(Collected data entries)

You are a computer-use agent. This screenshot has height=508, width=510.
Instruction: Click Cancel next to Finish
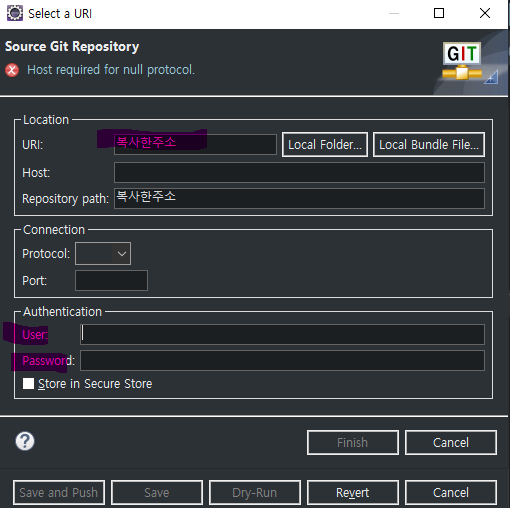[x=451, y=443]
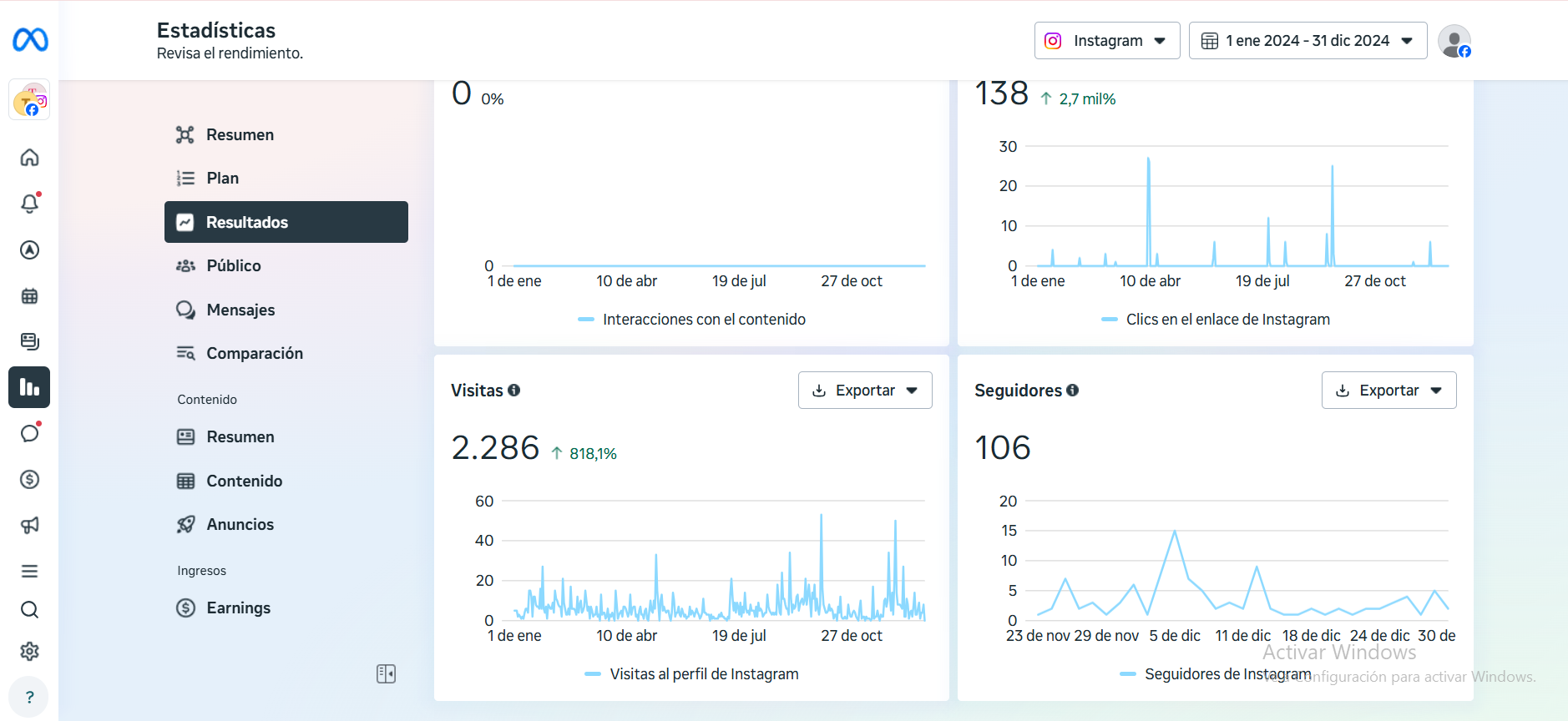Open the Home icon in left rail
The width and height of the screenshot is (1568, 721).
click(x=30, y=158)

→ **Problem details**
The full text of the data above, exact and without pictures, is what to return.

→ **Solved exercise**
You are a computer-use agent. This screenshot has height=508, width=510.
Instruction: Click Cancel next to Finish
[x=451, y=443]
Open the Home icon in left rail
The width and height of the screenshot is (1568, 721).
click(x=30, y=158)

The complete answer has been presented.